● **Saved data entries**
------
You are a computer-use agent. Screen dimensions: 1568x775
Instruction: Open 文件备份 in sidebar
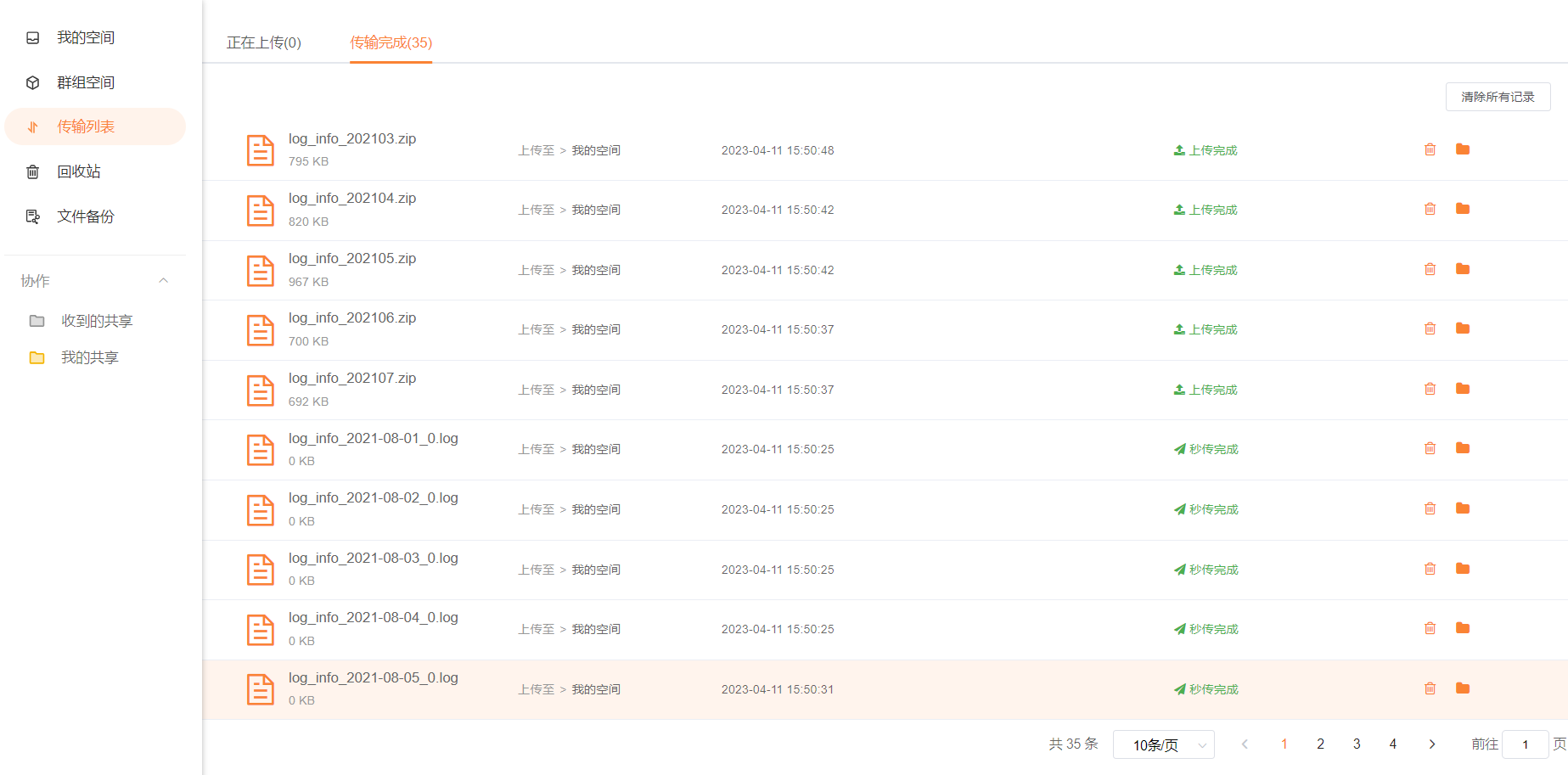85,216
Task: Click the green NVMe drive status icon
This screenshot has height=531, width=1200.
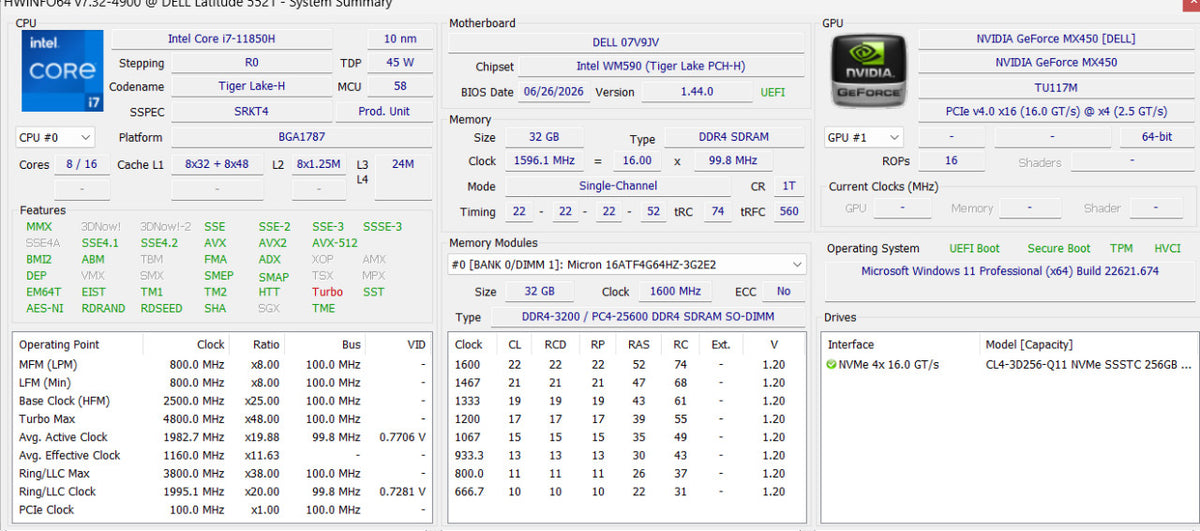Action: (x=832, y=364)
------
Each record above should be duplicated word for word, with no pictures included.

● **Result of this exercise**
You are a computer-use agent. Screen dimensions: 1568x775
Instruction: Open 文件备份 in sidebar
85,216
Task: Click the green NVMe drive status icon
This screenshot has height=531, width=1200.
Action: (x=832, y=364)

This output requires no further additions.